== The problem ==
Quote the records below in full, exactly as given, with the images taken out.

== Material supplied ==
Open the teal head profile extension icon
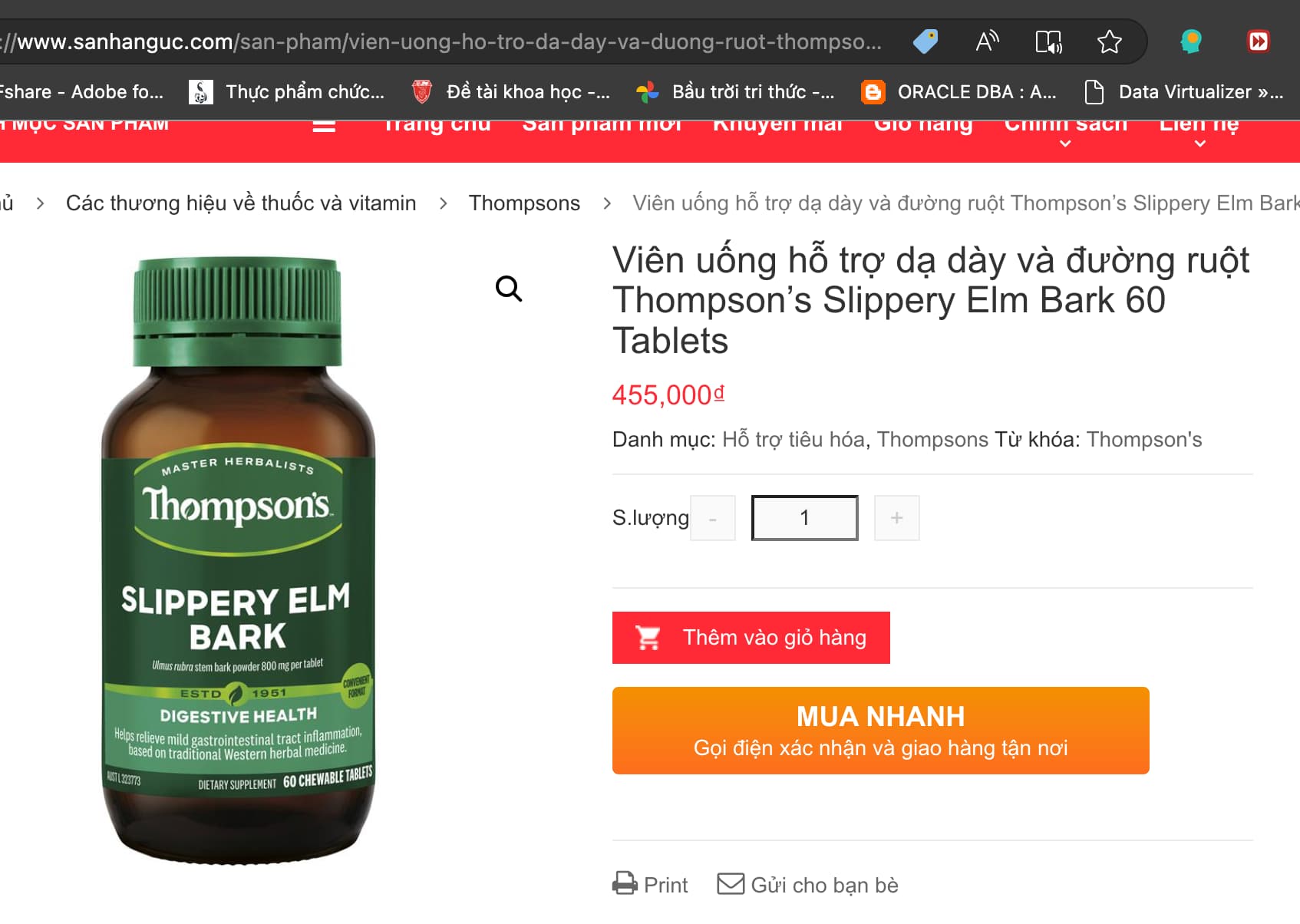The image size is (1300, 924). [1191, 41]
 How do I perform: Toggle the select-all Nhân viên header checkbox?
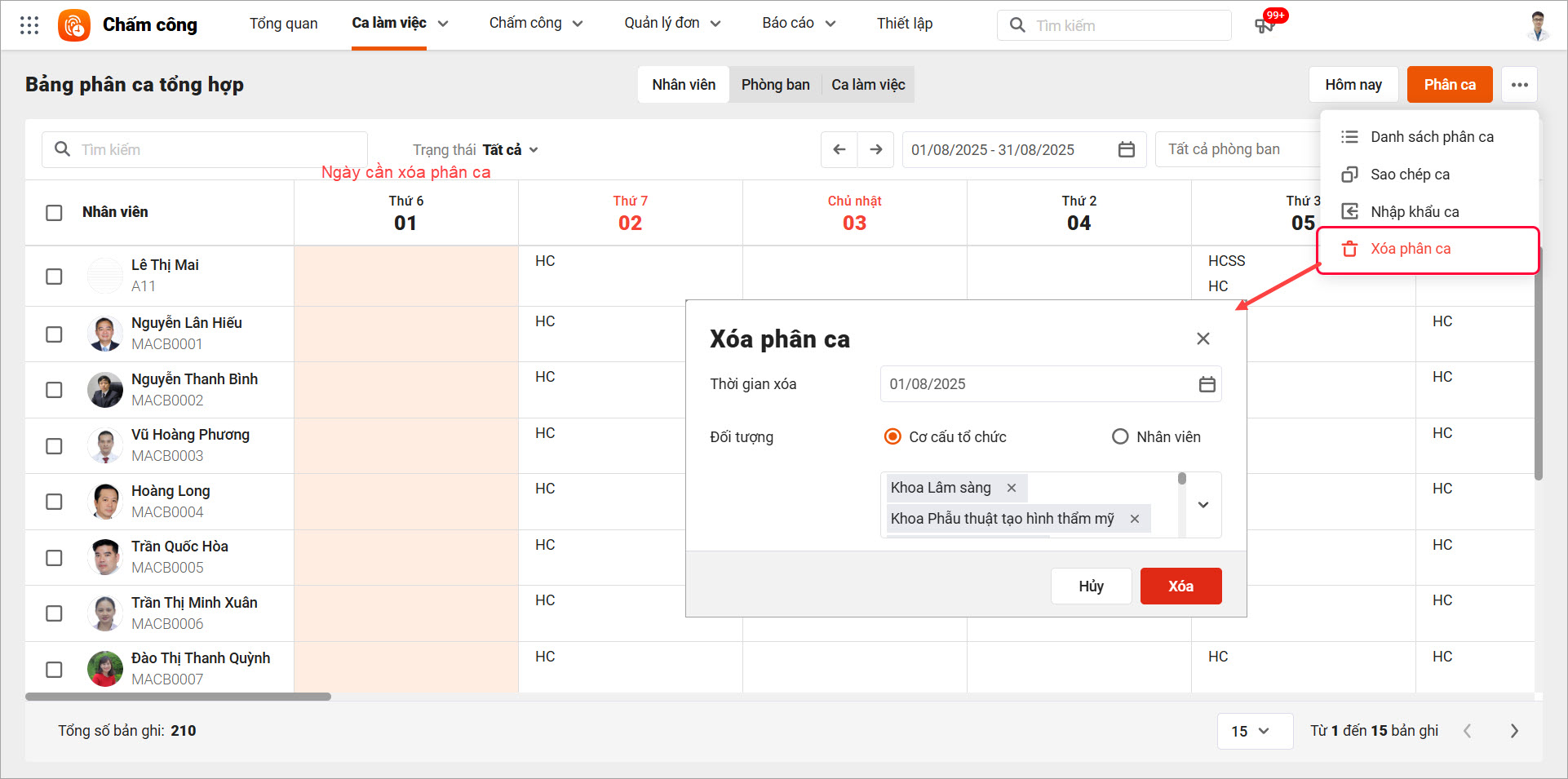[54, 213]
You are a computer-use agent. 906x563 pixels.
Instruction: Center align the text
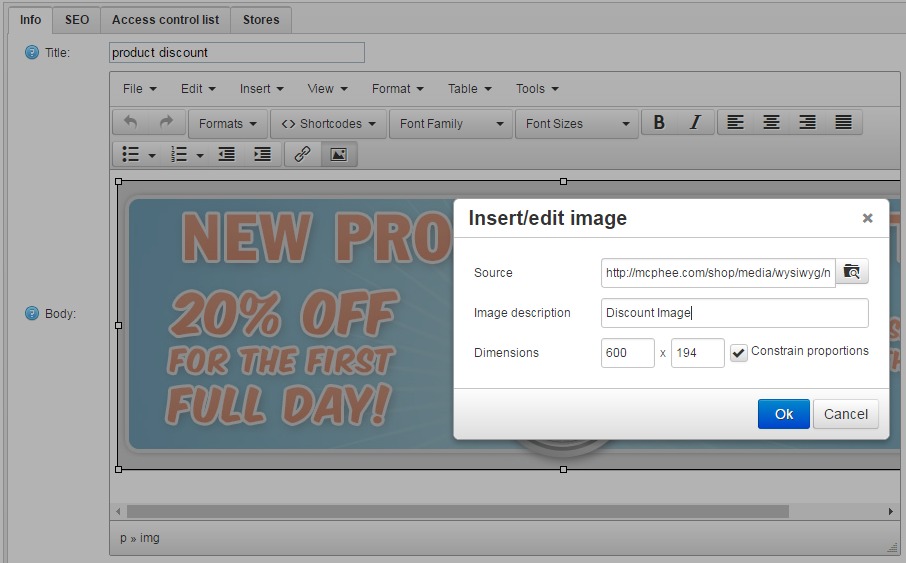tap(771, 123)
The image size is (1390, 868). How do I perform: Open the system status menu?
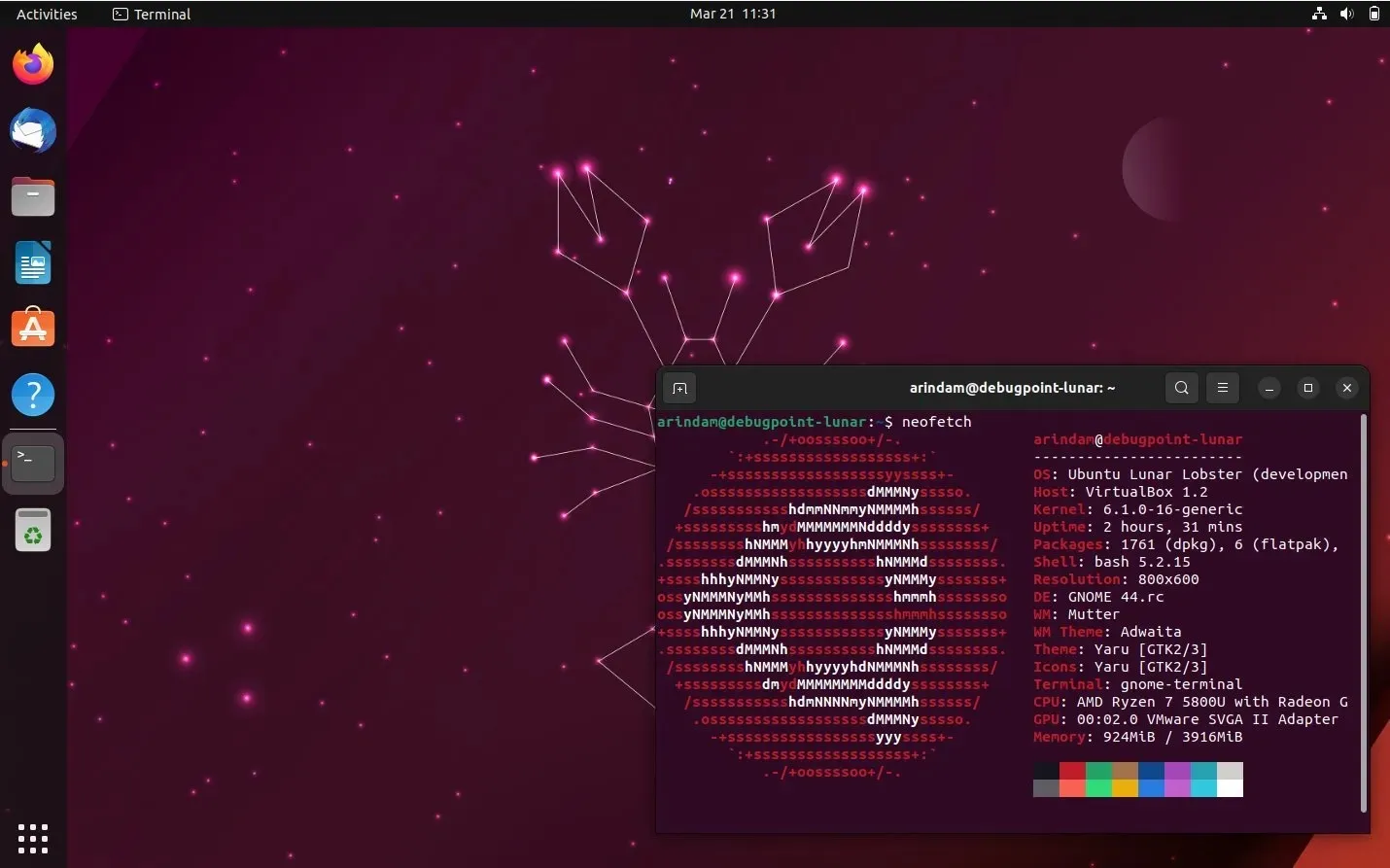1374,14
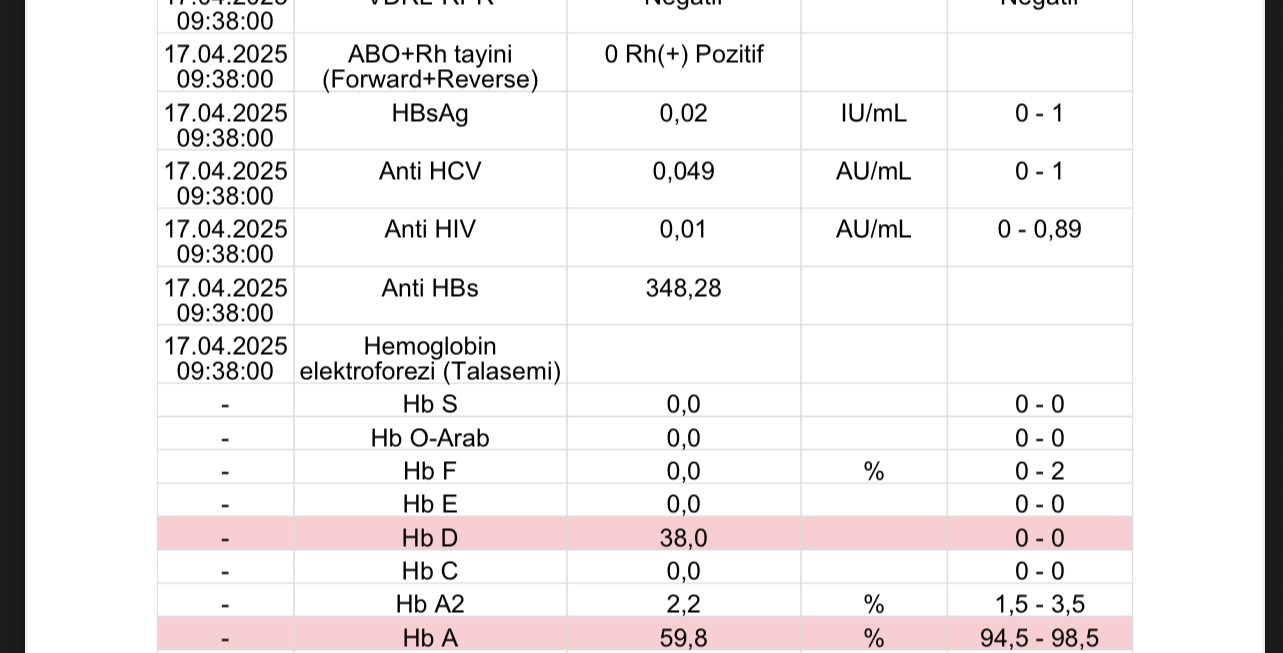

== Your response ==
Open the teal head profile extension icon
The image size is (1300, 924). [1191, 41]
 How do I perform: Toggle the select-all Nhân viên header checkbox?
[54, 213]
You are a computer-use agent. 906x563 pixels.
Instruction: Center align the text
tap(771, 123)
The image size is (1390, 868). How do I perform: Open the system status menu?
1374,14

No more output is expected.